Monday, November 15, 2010

Pass the Fat and Calories

I eat a fairly healthy diet – lots of berries and nuts and salads, almost no fried foods, and so on. But I’ve decided not to bother any more because it is clear that it doesn’t matter.

Here’s the thing. It’s obvious that the objective data about diet --- like good nutrition, vitamins and minerals, calories, and so on – are just something I was raised with as part of modern American society.

If I had been born in, say, the Arctic, I’d be promoting whale blubber as a healthy diet. If I’d been born in rural China, I’d be extolling the virtues of vegetables and rice as the way to go. If I’d been born in the United Kingdom, I’d be all about fish and chips.

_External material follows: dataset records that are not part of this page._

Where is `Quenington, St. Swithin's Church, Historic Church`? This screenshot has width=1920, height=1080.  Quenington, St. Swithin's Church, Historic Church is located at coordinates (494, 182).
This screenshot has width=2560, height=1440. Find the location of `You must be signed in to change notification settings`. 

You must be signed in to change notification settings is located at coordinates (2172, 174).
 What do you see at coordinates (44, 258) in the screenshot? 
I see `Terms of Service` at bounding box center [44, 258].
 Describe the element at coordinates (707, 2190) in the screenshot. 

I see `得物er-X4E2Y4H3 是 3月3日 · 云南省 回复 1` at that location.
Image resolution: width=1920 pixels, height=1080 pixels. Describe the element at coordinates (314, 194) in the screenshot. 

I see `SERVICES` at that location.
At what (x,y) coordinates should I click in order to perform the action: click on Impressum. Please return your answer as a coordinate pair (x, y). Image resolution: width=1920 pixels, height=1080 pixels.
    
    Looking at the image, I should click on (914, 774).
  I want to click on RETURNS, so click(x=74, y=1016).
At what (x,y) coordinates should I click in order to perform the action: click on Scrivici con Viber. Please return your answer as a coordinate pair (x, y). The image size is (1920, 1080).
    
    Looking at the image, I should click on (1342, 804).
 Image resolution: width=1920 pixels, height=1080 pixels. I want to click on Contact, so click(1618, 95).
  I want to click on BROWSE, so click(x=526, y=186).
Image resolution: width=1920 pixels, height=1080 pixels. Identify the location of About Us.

It gets worse. If I’d been born in a movie theater, I’d be telling people that the best diet for them is popcorn and Raisenets (and gum unstuck from beneath your seats). If I’d been born in a football stadium, I’d be all for a diet of nachos and hot dogs. And if I’d been born in the back of a convenience store, I’d be telling people how good it was for them to consume donuts, potato chips, beer, and energy drinks.

And finally, consider this: The versions of me born in all these places would be mocking this current version of me who thinks that it is all about counting calories and checking nutrition labels. They’d all say that I was just a child of my culture, that I was raised to consider things like nutrition labels and calories, and that there’s no objective basis whatsoever to your selection of diet. It’s just a matter of where you were born and what circumstances you were raised in.

Stupid argument, isn’t it? Then why is the atheist version (eg, “If you were born in Saudi Arabia, you’d be a Muslim”) so popular?

Pretty clearly, because it’s a lot easier to whine about alleged biases than it is to actually argue for or against the objective truth of a religion.

I think I’ll stick with checking the nutrition labels.


  1. And of course the argument is a double-edged sword, because if the atheist had been born in Saudi Arabia, he would likely be a Muslim, too, and not an atheist.

  2. This is a genius response! Though I admit that at first, I was reading this as if you were serious xD If an atheist was born in Stalin's Regime, I guess that means he's going to be immoral too. I'll be sending this to all the goofy atheists that I know.

  3. And of course, we have the age-old joke:

    A young woman teacher with obvious liberal tendencies explains to her class of small children that she is an atheist. She asks her class if they are atheists too. Not really knowing what atheism is but wanting to be like their teacher, their hands explode into the air like fleshy fireworks.
    There is, however, one exception. A beautiful girl named Lucy has not gone along with the crowd. The teacher asks her why she has decided to be different.
    "Because I'm not an atheist."
    Then, asks the teacher, "What are you?"
    "I'm a Christian."
    The teacher is a little perturbed now, her face slightly red. She asks Lucy why she is a Christian.
    "Well, I was brought up knowing and loving Jesus. My mom is a Christian, and my dad is a Christian, so I am a Christian."
    The teacher is now angry. "That's no reason," she says loudly.
    "What if your mom was a moron, and your dad was a moron. What would you be then?"
    She paused, and smiled. "Then," says Lucy, "I'd be an atheist."

  4. "...if the atheist had been born in Saudi Arabia, he would likely be a Muslim, too, and not an atheist."

    Actually, he'd probably be an atheist, but one who believes that the rules of Islam are naturally-occurring, and would loudly be proclaiming that one can be a perfectly good Muslim without believing in Allah.

    Atheists always adopt the moral system of the surrounding culture, and then explain that one can follow that moral system without being of that religion. It somehow never occurs to them that if they hadn't been born surrounded by that religion, they might not have those morals.